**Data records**
────

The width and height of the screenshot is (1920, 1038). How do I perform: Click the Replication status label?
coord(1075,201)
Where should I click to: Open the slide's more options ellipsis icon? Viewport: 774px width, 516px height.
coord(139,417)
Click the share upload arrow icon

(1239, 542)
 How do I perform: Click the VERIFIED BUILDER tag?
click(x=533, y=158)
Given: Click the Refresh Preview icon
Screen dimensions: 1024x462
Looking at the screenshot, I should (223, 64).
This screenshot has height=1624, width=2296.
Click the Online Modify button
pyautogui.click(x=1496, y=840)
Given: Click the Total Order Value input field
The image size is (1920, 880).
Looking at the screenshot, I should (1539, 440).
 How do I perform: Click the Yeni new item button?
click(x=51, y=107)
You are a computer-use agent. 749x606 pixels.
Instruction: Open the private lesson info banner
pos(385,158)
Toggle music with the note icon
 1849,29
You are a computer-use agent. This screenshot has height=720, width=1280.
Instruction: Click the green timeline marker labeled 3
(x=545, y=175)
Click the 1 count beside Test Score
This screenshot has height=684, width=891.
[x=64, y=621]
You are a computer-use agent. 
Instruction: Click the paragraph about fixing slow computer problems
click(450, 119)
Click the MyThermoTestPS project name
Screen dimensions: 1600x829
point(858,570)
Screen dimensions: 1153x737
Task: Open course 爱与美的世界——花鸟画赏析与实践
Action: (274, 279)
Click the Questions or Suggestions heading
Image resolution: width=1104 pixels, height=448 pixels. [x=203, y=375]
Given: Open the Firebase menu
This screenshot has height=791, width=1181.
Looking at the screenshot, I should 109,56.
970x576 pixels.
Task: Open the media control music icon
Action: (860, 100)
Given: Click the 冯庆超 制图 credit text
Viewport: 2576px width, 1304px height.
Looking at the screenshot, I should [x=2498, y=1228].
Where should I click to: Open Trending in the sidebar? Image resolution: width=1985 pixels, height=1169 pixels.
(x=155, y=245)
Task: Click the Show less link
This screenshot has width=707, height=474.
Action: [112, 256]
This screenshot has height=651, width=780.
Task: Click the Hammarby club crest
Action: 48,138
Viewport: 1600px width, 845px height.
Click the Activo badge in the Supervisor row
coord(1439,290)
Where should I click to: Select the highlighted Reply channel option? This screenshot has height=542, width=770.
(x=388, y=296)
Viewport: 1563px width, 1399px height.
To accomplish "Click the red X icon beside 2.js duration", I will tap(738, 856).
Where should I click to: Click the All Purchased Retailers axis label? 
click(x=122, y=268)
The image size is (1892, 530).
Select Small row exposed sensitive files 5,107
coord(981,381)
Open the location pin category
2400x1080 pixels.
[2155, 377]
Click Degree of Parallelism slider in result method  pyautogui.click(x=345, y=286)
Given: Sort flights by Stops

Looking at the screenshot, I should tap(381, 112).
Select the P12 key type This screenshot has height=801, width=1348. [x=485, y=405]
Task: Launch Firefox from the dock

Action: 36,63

────

Swap "How do I perform" for "How can I do" throughout the data above, and rewrite every line with nothing else changed.

The width and height of the screenshot is (1920, 1038). How can I do: Click the Replication status label?
coord(1075,201)
Where should I click to: Open the slide's more options ellipsis icon? Viewport: 774px width, 516px height.
coord(139,417)
Click the share upload arrow icon

(1239, 542)
 How can I do: Click the VERIFIED BUILDER tag?
click(x=533, y=158)
Given: Click the Refresh Preview icon
Screen dimensions: 1024x462
Looking at the screenshot, I should (223, 64).
This screenshot has height=1624, width=2296.
Click the Online Modify button
pyautogui.click(x=1496, y=840)
Given: Click the Total Order Value input field
The image size is (1920, 880).
Looking at the screenshot, I should (1539, 440).
 How can I do: Click the Yeni new item button?
click(x=51, y=107)
You are a computer-use agent. 749x606 pixels.
Instruction: Open the private lesson info banner
pos(385,158)
Toggle music with the note icon
 1849,29
You are a computer-use agent. This screenshot has height=720, width=1280.
Instruction: Click the green timeline marker labeled 3
(x=545, y=175)
Click the 1 count beside Test Score
This screenshot has height=684, width=891.
[x=64, y=621]
You are a computer-use agent. 
Instruction: Click the paragraph about fixing slow computer problems
click(450, 119)
Click the MyThermoTestPS project name
Screen dimensions: 1600x829
point(858,570)
Screen dimensions: 1153x737
Task: Open course 爱与美的世界——花鸟画赏析与实践
Action: (274, 279)
Click the Questions or Suggestions heading
Image resolution: width=1104 pixels, height=448 pixels. [x=203, y=375]
Given: Open the Firebase menu
This screenshot has height=791, width=1181.
Looking at the screenshot, I should 109,56.
970x576 pixels.
Task: Open the media control music icon
Action: (860, 100)
Given: Click the 冯庆超 制图 credit text
Viewport: 2576px width, 1304px height.
Looking at the screenshot, I should [x=2498, y=1228].
Where should I click to: Open Trending in the sidebar? Image resolution: width=1985 pixels, height=1169 pixels.
(x=155, y=245)
Task: Click the Show less link
This screenshot has width=707, height=474.
Action: [112, 256]
This screenshot has height=651, width=780.
Task: Click the Hammarby club crest
Action: 48,138
Viewport: 1600px width, 845px height.
Click the Activo badge in the Supervisor row
coord(1439,290)
Where should I click to: Select the highlighted Reply channel option? This screenshot has height=542, width=770.
(x=388, y=296)
Viewport: 1563px width, 1399px height.
To accomplish "Click the red X icon beside 2.js duration", I will tap(738, 856).
Where should I click to: Click the All Purchased Retailers axis label? 
click(x=122, y=268)
The image size is (1892, 530).
Select Small row exposed sensitive files 5,107
coord(981,381)
Open the location pin category
2400x1080 pixels.
[2155, 377]
Click Degree of Parallelism slider in result method  pyautogui.click(x=345, y=286)
Given: Sort flights by Stops

Looking at the screenshot, I should tap(381, 112).
Select the P12 key type This screenshot has height=801, width=1348. [x=485, y=405]
Task: Launch Firefox from the dock

Action: 36,63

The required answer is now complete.